Ms. Blyth Lord is the founder and Executive Director of Courageous Parents Network, a not-for-profit focused on improving the experience of parents caring for children with life-limiting illness through education, advocacy and parent-to-parent support. Ms. Lord's daughter, Cameron, and nephew, Hayden, died of Tay-Sachs disease in 2001. In the years since their deaths, Ms. Lord has overseen the Lord Foundation’s funding of pediatric palliative care research and program development. She has also promoted the needs of families caring for children with serious illness and how providers can best meet these needs. Drawing on more than 20 years of experience as a television producer at ABC News, Medical News Network, and WGBH, she produced the award-winning film, Cameron’s Arc with the American Academy of Pediatrics. The purpose of this film was to educate healthcare professionals working with families from the time of their child’s diagnosis through end-of-life care. Cameron’s Arc has been distributed nationally as a teaching tool to pediatric residency programs across the United States. She also produced The Parenting a Child with Life-Limiting Illness video with the National Tay-Sachs and Allied Diseases organization, as a resource for parents and the providers who work with them.

These successes inspired the inclusion of parent and provider story-telling and videos that are central to Courageous Parents Network, which she founded in 2013. A growing number of parents work with Ms. Lord and the staff in contributing to the Network and in continuously evolving its value to families.

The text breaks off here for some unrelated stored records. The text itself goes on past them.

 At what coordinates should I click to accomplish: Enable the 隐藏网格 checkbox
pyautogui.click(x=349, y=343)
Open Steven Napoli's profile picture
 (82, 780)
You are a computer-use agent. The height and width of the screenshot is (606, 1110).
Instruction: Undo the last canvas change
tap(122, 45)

Ms. Lord is an affiliate member of the American Academy of Pediatrics Section on Hospice and Palliative Medicine. Ms. Lord is the Board Chair of the patient-disease and advocacy group National Tay-Sachs and Allied Disease and until recently served on the Board of The Children’s Room, the Arlington, MA-based organization that provides bereavement support to families who have lost parents/siblings/children. She has a Master’s in Education and lives in Newton, Massachusetts with her husband and two daughters.

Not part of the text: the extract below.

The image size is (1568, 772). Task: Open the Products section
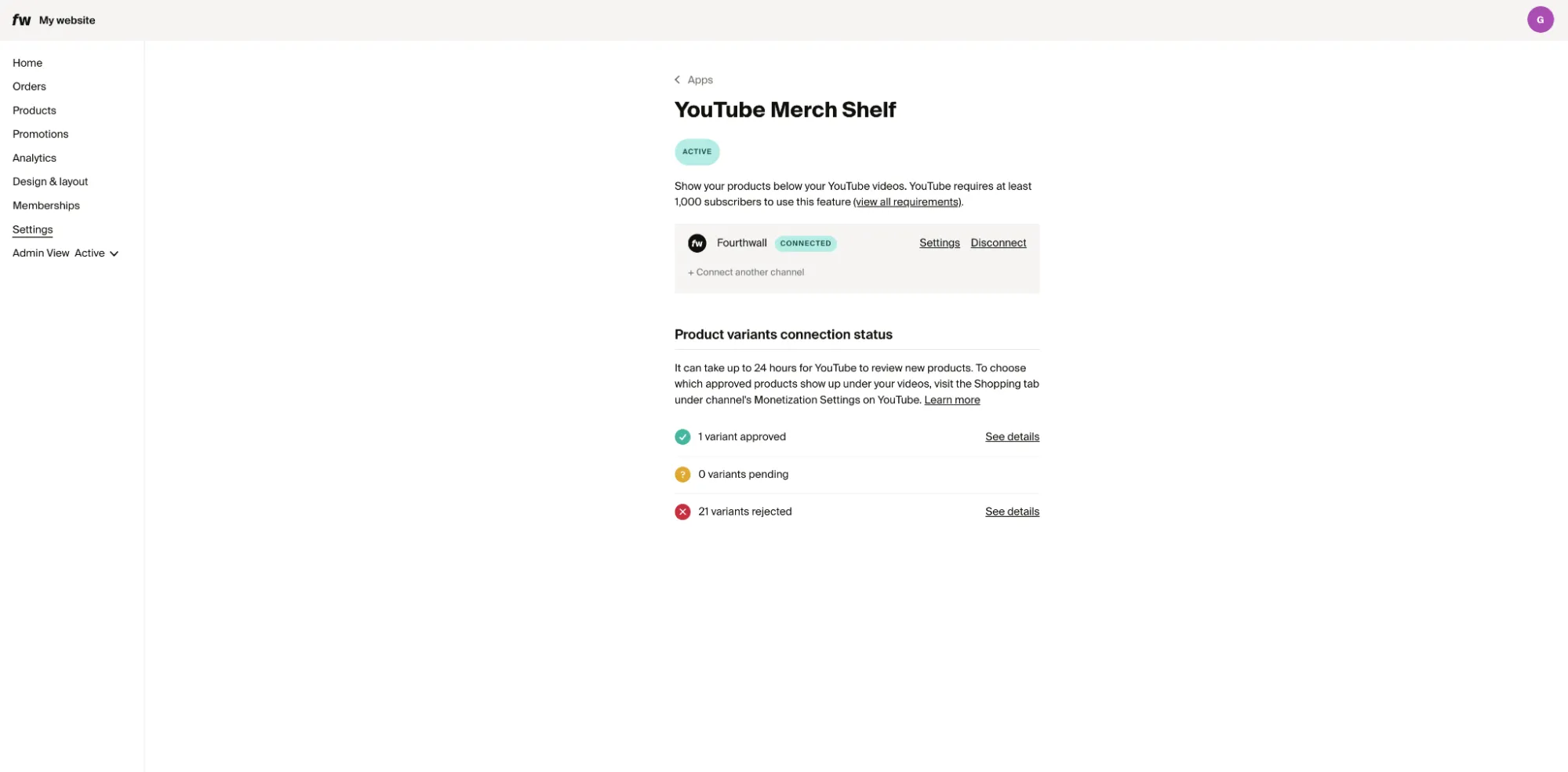[34, 110]
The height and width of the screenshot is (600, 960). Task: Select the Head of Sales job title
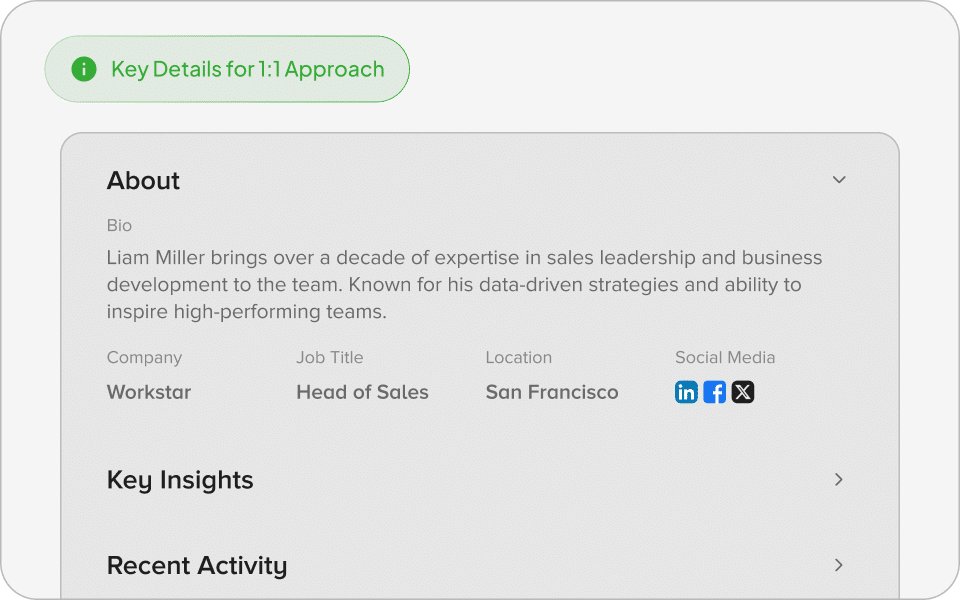click(x=362, y=393)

Dr. Stephen Liben is currently a Professor of Pediatrics at McGill University, Director of the Pediatric Palliative Care Program. He received both his BSc in Neurophysiology and his M.D. from McGill University in Montreal, Canada.

Dr. Liben has published over 80 journal articles, published the book MD Aware-A Mindfulness-Based Whole Person Care Course Guide for Physicians, co-edited over 10 book chapters, and co-created core Medical Mindfulness curricula for incoming medical students of the McGill University Faculty of Medicine. His research interests are to reduce the suffering of children and families who are caring children with life-limiting conditions.

Dr. Marcia Levetown received her bachelor’s degree from the University of Virginia, her medical degree from the Medical College of Virginia and her masters of medical management from Carnegie Mellon University. She completed a residency in Pediatrics at Baylor College of Medicine and went on to finish a fellowship in Pediatric Critical Care Medicine at the Children’s National Medical Center of George Washington University.

Dr. Levetown is currently Principal of Healthcare Communication Associates. She was honored with the designation of Fellow of the American Academy of Hospice and Palliative Medicine in 2009. Dr. Levetown has published numerous peer-reviewed articles, contributed to important national policies on ethics issues, palliative care and pediatrics as well as widely used curricula and is the co-editor of 2 books and the author of several palliative care textbook chapters. For 19 years, she was an ethics item writer for the American Board of Pediatrics. She is also active at the national, state and local levels, educating and advocating for improved palliative care. Her hobbies are traveling, photography and physical fitness.